▶ **EXERCISE GOAL**
Nothing but the lines from the top of the following entries through the line with "Viewport: 1354px width, 799px height." should be printed, exactly as they are.

DATA EXCERPTS START

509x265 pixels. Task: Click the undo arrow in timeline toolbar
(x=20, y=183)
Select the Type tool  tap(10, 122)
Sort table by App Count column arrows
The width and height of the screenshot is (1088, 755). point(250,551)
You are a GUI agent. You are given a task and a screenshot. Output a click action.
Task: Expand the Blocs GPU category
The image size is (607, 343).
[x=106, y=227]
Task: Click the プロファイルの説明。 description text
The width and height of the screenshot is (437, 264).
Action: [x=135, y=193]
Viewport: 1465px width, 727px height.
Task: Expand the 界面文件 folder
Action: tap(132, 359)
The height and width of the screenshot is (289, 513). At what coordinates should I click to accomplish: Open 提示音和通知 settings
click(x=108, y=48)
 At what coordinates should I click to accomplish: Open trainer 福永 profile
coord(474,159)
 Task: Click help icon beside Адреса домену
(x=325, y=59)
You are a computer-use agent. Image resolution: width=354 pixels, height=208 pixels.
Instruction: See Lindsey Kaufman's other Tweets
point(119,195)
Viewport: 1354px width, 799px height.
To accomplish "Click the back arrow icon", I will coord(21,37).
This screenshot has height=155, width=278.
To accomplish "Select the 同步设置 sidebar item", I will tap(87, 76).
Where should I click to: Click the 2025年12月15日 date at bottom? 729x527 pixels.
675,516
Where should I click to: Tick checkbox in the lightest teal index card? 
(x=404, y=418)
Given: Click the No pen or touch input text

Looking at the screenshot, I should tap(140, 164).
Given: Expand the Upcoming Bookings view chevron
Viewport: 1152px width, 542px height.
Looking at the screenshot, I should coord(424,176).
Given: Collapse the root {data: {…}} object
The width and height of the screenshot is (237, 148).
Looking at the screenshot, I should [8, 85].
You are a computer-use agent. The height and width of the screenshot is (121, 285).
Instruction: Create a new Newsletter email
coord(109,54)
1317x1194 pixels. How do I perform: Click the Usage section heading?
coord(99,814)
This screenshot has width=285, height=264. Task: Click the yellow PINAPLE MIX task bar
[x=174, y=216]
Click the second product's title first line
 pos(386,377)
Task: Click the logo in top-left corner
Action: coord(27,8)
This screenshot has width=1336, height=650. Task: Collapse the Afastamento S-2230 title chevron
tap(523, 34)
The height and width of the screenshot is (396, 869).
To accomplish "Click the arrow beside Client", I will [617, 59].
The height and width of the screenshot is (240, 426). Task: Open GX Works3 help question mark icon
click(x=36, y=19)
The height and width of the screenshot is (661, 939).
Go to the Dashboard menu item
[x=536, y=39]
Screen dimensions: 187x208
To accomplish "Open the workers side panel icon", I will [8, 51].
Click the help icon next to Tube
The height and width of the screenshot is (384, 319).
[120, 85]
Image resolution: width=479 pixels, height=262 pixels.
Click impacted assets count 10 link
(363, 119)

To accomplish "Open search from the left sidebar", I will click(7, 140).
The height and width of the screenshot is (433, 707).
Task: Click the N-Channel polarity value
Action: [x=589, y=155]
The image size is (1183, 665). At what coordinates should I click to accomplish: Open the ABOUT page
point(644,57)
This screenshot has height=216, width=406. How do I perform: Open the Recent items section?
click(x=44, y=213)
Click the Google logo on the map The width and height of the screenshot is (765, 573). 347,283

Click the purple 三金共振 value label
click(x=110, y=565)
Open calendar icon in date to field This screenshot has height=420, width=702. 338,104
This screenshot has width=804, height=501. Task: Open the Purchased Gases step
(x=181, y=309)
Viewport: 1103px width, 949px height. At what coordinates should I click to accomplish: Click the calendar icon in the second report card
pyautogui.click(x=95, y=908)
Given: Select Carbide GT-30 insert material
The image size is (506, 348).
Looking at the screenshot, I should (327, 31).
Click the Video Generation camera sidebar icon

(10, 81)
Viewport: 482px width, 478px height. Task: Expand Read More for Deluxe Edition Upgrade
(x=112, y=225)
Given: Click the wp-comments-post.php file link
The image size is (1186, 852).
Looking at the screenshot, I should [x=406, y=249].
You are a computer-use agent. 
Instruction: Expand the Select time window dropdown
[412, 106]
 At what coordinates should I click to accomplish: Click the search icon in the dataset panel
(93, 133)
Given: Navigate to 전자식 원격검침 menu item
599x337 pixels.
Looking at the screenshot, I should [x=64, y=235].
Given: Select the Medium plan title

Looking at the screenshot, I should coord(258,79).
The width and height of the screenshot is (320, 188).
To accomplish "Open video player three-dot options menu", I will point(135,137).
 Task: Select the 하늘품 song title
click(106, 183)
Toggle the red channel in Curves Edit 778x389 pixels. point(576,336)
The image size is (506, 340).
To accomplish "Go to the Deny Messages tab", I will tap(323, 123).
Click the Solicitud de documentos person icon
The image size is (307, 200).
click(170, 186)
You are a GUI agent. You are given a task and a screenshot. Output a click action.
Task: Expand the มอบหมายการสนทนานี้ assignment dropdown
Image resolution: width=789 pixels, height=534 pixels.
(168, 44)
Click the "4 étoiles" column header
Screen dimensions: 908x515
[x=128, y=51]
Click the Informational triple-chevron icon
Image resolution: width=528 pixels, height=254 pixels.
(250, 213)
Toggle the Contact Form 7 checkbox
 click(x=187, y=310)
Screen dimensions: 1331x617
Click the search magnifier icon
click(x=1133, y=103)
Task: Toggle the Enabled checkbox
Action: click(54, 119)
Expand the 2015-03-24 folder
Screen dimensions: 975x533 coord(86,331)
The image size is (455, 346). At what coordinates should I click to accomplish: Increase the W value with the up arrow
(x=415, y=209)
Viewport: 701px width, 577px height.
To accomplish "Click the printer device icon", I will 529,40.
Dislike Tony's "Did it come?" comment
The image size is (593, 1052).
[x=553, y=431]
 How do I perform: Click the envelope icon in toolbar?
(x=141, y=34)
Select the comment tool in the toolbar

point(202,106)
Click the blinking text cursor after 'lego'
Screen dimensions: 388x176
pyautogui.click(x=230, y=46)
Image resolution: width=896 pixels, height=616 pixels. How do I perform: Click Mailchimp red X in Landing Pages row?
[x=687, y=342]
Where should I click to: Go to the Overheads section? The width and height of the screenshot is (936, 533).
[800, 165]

DATA EXCERPTS END

▶ **TASK RESULT**
509x265 pixels. Task: Click the undo arrow in timeline toolbar
(x=20, y=183)
Select the Type tool  tap(10, 122)
Sort table by App Count column arrows
The width and height of the screenshot is (1088, 755). point(250,551)
You are a GUI agent. You are given a task and a screenshot. Output a click action.
Task: Expand the Blocs GPU category
The image size is (607, 343).
[x=106, y=227]
Task: Click the プロファイルの説明。 description text
The width and height of the screenshot is (437, 264).
Action: [x=135, y=193]
Viewport: 1465px width, 727px height.
Task: Expand the 界面文件 folder
Action: tap(132, 359)
The height and width of the screenshot is (289, 513). At what coordinates should I click to accomplish: Open 提示音和通知 settings
click(x=108, y=48)
 At what coordinates should I click to accomplish: Open trainer 福永 profile
coord(474,159)
 Task: Click help icon beside Адреса домену
(x=325, y=59)
You are a computer-use agent. Image resolution: width=354 pixels, height=208 pixels.
Instruction: See Lindsey Kaufman's other Tweets
point(119,195)
Viewport: 1354px width, 799px height.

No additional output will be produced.